Change in plans
Well, I went out on Friday for one last long run before the Endurance 50. It started raining around 4 miles, and didn’t let up for the next 14. In my usual peculiar fashion, though, I actually sort of enjoyed it. Pushing through dreadful circumstances is oddly exhilarating. I ran pretty solid 10:15 miles, good enough to make me very happy, and guardedly optimistic about my ability to run the whole 26.2 with Dean.
Saturday I rested my slightly stiff legs, but then, amazingly, I felt fantastic yesterday, and I was getting ready to go out for a short run, but my husband stopped me. He pointed out, reasonably, I suppose, that I really ought to conserve every last little speck of energy, given how little I’ve trained. So I didn’t run yesterday, either.

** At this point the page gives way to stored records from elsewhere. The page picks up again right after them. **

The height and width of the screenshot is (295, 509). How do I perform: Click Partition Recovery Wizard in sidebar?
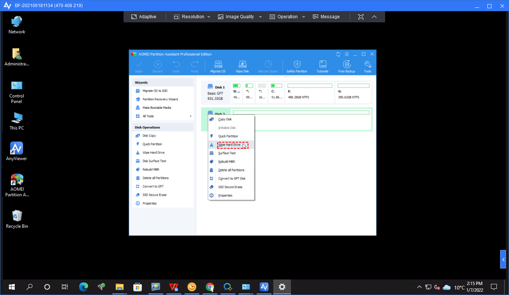coord(160,99)
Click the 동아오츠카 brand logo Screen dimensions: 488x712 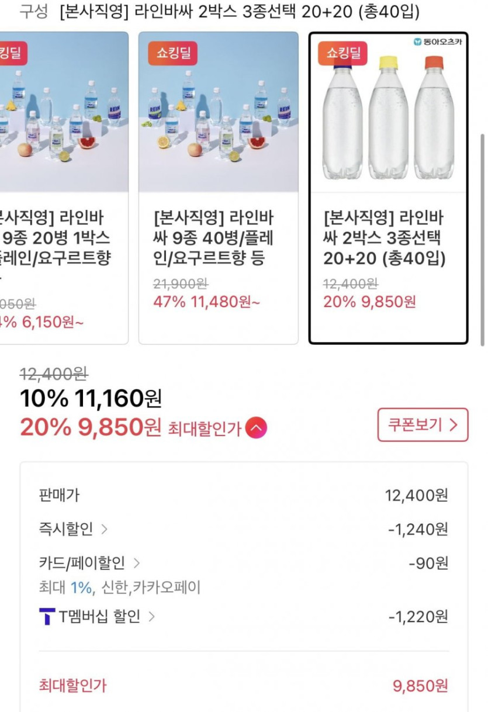[437, 42]
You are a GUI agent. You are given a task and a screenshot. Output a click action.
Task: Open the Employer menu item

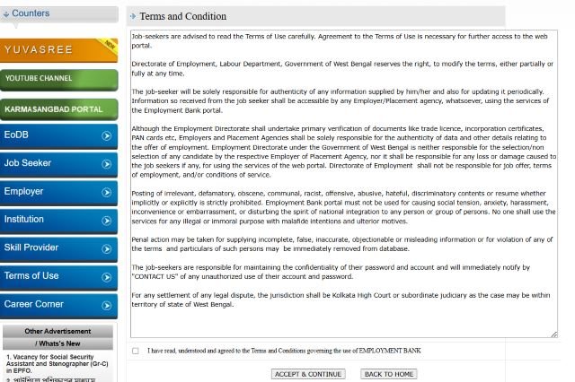tap(58, 193)
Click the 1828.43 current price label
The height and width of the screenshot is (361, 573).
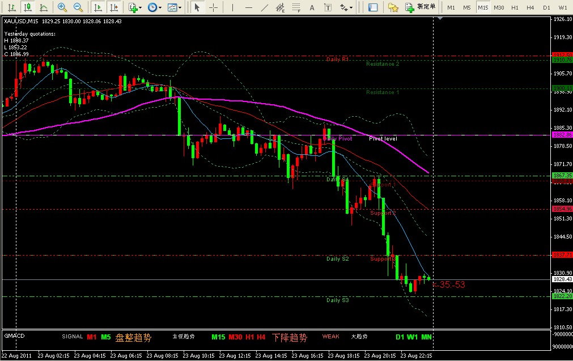click(x=561, y=279)
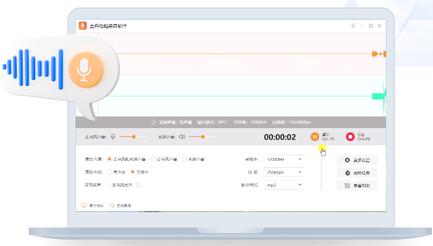
Task: Click the info icon in status bar
Action: [x=154, y=122]
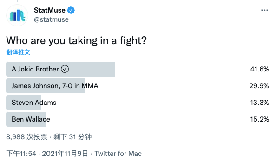
Task: Click the 29.9% result percentage
Action: coord(259,86)
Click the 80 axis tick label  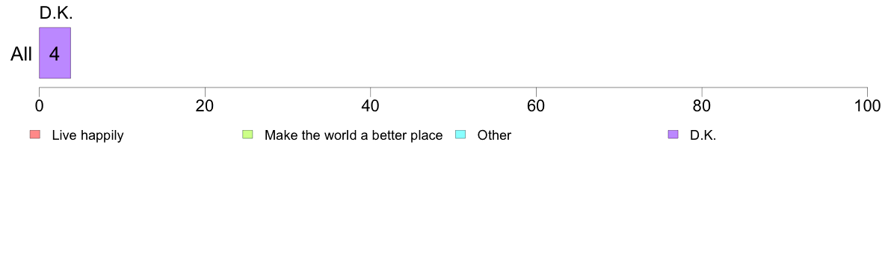point(702,106)
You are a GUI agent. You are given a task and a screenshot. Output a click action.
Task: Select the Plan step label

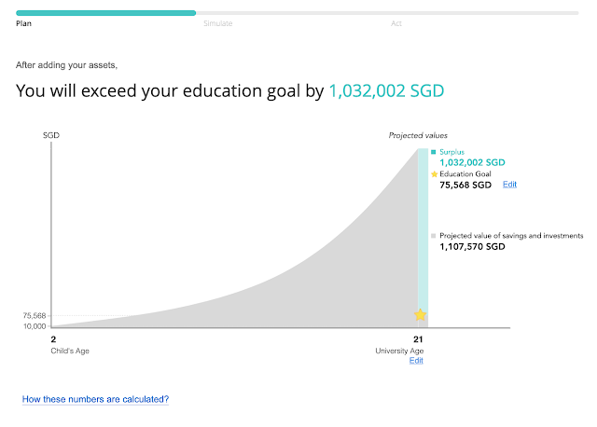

Just as an aside, I went to my writing class in the afternoon, and came to an interesting conclusion. This is the first fiction class I’ve done that really approaches the craft from an emotional perspective; that’s why I signed up for it. I felt that I needed to push through some intellectual barriers to get some real depth to my characters. Unfortunately, it’s working. I’m finding the class really emotionally difficult–draining. It’s making me uncomfortable, but I’m determined–again–to push through the hard stuff to get to what I really want to do. Are there perhaps interesting parallels between different parts of my life that I usually compartmentalize pretty neatly? Hmm . . .
Anyway, so I came home from class exhausted, with a terrible headache, and went to bed, assuming it was stress. WRONG! I woke up about 1:30 with fever and chills and all the attendant aches and misery. I felt a bit like my eyeballs might explode. It took me nearly an hour to figure out what was wrong, but I finally took some Tylenol and went, more or less, back to sleep. I’ve pretty much been in bed all day (my son was also home today, although he’s congested, not feverish, so I think he’ll be going to school tomorrow); the Tylenol keeps the head to a dull roar, but I can’t seem to get the fever below 100.
And my daughter is convinced that Halloween is the most important day of the year, and her expectations and adrenalin, coupled with my lack of interest, are making for a really hideous evening at our house.
Guess I’m not running a marathon tomorrow . . .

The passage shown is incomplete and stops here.